REQUIREMENT:
State how many lines of the rows below contain the string "handle", with uppercase and lowercase letters treated as distinct. Give the number alone.

........

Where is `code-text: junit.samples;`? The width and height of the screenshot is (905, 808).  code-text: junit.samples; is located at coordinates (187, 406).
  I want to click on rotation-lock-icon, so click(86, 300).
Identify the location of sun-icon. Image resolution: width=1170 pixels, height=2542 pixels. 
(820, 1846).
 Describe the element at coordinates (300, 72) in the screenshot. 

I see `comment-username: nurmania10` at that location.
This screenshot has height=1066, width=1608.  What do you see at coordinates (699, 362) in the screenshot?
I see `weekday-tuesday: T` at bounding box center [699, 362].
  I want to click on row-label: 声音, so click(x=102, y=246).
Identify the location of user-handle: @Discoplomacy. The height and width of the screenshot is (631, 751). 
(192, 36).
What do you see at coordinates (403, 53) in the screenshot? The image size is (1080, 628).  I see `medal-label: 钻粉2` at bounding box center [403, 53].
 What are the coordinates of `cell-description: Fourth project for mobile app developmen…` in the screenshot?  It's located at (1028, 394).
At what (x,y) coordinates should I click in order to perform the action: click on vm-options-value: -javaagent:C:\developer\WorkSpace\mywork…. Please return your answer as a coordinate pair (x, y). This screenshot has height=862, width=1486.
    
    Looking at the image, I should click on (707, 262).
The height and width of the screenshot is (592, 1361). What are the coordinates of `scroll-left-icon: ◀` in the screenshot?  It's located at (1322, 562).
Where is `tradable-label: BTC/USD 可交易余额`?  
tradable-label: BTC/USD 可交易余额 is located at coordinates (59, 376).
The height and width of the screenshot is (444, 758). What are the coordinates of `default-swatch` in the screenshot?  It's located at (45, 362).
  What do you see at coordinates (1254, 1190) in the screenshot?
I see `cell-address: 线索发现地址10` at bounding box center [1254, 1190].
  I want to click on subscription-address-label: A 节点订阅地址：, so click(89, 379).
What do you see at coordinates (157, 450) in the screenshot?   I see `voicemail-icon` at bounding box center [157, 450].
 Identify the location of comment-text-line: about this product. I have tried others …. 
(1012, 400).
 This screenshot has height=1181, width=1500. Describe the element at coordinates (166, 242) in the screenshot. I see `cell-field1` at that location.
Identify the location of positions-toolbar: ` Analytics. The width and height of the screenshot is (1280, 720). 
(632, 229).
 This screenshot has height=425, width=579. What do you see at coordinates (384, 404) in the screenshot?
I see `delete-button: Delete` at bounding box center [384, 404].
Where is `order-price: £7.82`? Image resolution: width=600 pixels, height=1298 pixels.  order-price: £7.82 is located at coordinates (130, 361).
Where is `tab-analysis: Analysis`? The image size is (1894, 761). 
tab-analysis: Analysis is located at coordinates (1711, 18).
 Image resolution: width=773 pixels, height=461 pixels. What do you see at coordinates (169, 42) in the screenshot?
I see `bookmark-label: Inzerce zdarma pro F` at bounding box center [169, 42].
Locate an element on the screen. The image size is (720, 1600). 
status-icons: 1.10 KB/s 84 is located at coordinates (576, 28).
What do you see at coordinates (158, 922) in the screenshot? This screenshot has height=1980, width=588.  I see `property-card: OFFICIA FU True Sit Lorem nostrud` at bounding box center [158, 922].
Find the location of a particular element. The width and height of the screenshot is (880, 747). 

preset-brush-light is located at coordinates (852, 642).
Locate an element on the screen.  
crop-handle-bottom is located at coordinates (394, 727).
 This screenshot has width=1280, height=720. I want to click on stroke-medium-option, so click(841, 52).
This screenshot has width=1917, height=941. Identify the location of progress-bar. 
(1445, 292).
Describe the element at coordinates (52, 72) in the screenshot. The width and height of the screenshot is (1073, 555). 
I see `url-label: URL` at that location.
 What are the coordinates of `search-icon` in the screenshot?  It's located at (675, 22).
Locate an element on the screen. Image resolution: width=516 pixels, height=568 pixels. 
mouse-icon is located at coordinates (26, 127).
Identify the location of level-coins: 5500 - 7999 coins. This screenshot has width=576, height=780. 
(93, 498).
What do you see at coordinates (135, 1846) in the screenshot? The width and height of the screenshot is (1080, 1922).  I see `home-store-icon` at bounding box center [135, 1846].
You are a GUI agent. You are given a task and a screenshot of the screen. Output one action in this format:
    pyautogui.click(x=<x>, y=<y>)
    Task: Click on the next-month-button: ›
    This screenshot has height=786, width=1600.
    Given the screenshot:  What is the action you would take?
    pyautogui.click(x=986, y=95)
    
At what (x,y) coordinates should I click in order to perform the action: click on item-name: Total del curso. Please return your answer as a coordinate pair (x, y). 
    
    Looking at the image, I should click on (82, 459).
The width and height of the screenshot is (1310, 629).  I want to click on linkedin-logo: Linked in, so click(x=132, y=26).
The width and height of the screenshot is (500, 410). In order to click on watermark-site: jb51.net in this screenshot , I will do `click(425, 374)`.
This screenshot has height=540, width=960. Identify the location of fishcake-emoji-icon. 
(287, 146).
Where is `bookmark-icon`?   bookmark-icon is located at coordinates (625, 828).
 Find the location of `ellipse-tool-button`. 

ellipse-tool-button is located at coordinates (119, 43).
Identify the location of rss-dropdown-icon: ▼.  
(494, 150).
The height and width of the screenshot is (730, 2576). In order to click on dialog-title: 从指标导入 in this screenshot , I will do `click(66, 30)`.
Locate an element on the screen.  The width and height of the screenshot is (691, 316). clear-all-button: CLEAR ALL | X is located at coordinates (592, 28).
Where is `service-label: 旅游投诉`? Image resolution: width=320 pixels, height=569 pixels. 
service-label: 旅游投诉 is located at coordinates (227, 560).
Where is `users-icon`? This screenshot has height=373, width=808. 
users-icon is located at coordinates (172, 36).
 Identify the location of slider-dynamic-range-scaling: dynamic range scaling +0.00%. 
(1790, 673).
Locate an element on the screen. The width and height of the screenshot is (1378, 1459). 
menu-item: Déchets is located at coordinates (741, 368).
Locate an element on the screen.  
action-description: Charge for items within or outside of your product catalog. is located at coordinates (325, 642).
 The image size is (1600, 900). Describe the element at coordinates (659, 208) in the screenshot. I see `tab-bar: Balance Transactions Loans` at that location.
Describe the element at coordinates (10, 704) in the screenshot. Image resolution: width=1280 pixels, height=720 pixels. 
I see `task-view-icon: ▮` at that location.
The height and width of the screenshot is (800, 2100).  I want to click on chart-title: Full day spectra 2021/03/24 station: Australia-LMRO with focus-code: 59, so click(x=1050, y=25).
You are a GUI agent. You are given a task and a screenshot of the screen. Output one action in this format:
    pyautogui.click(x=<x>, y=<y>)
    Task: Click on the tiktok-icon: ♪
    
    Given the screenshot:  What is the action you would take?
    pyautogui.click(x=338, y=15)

........

RESULT FOR THIS TASK:
2